The feeble growth that is occurring is being assisted by unprecedented monetary easing, by cutting official interest rates to zero and below and by successive rounds of quantitative easing. The global economy is on life support. Its prognosis is so poor that serious economists including former Federal Reserve chairman, Ben Bernanke, president of the European Central Bank, Mario Draghi, and The Economist magazine have revived an idea raised by Milton Friedman, known as helicopter money. Proposed modern variants of this radical prescription involve central banks printing money and passing on the new cash to governments either to transfer directly into consumers' bank accounts or to finance new productivity-raising infrastructure. Helicopter money does not involve new debt and, since it bypasses commercial banks, it would not create asset price bubbles as quantitative easing has done.

Economic lethargy in the developed world has revived fears held during and after the Great Depression that the economic system might eventually reach permanent stagnation. Flat real wages of lower and middle income earners in developed countries are choking off consumer spending. High and rising levels of household and government debt will need to be repaid. Population ageing and the end of a one-off period dating from the 1960s of rapid entry of women into the workforce are acting as a brake on growth.

At the same time, developed-world multifactor productivity growth, reflecting the rate of technological progress, has stalled.
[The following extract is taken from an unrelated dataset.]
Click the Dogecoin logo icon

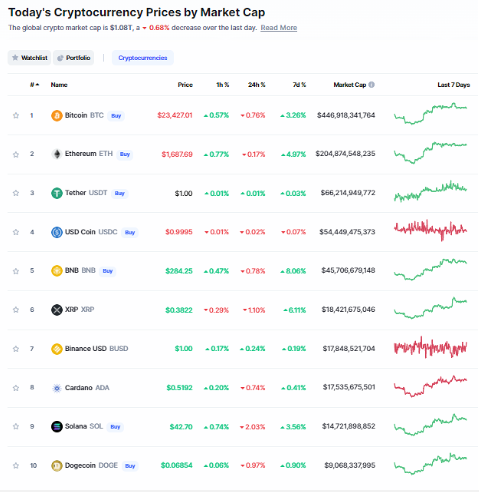point(57,466)
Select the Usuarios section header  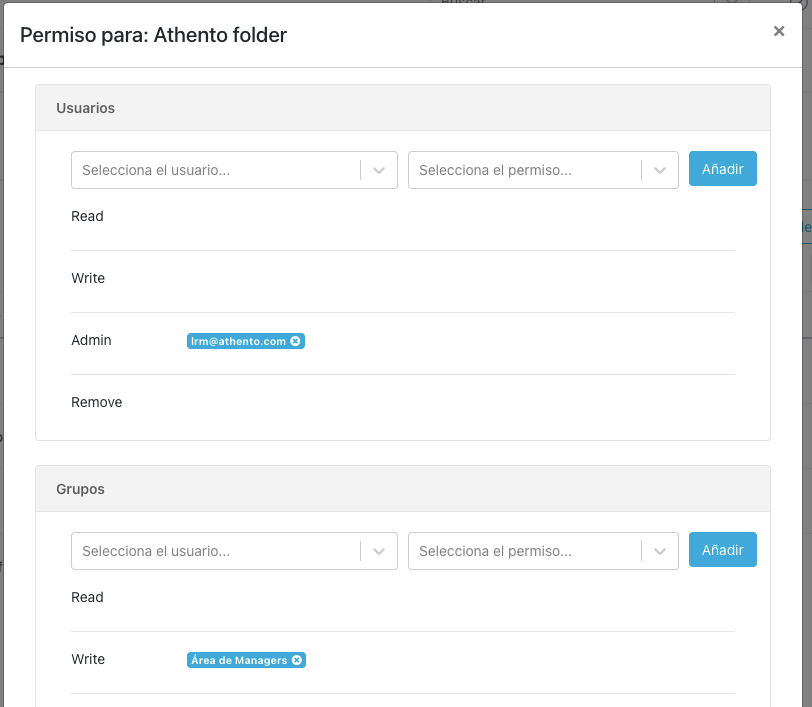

Technological pessimists do not foresee a new round of big, productivity-raising inventions of the period 1890-1900, notably electricity, the internal combustion engine and running water with indoor plumbing, which spawned urban sanitation, petroleum refining and natural gas reticulation, chemicals, plastics and pharmaceuticals, highways, elevators, skyscrapers, refrigerators and telecommunications. While the computer age replaced clerical workers, the techno-pessimists consider it has produced mainly consumer and entertainment devices such as smartphones and iPads. In their view, not only is the demand side of the global economy weak, so too is the supply side.

Techno-optimists have faith in the emerging power of artificial intelligence and robotics to reboot productivity growth and through it, economic growth. Yet, like their pessimistic counterparts, they predict a sharp social stratification in the developed world, where the inheritors of wealth, the owners of capital and the highly-educated will do well but the middle class is hollowed out and the working poor trying to hold down precarious jobs endure falling living standards.

Australia's challenge in this digital age of disruption will be to lift its sagging multifactor productivity growth rate through scientific research, innovation and aggressive, competitive behaviour to create high-skilled, high-paid jobs. The old normal will be history as existing business models are besieged and social cohesion breaks down from rising inequality. Our education system will need bolstering to enable it to equip young people to perform complex, non-routine tasks that cannot readily be replicated by robots. Governments and businesses that fail to adapt to the digital age will be cast aside by its unstoppable power.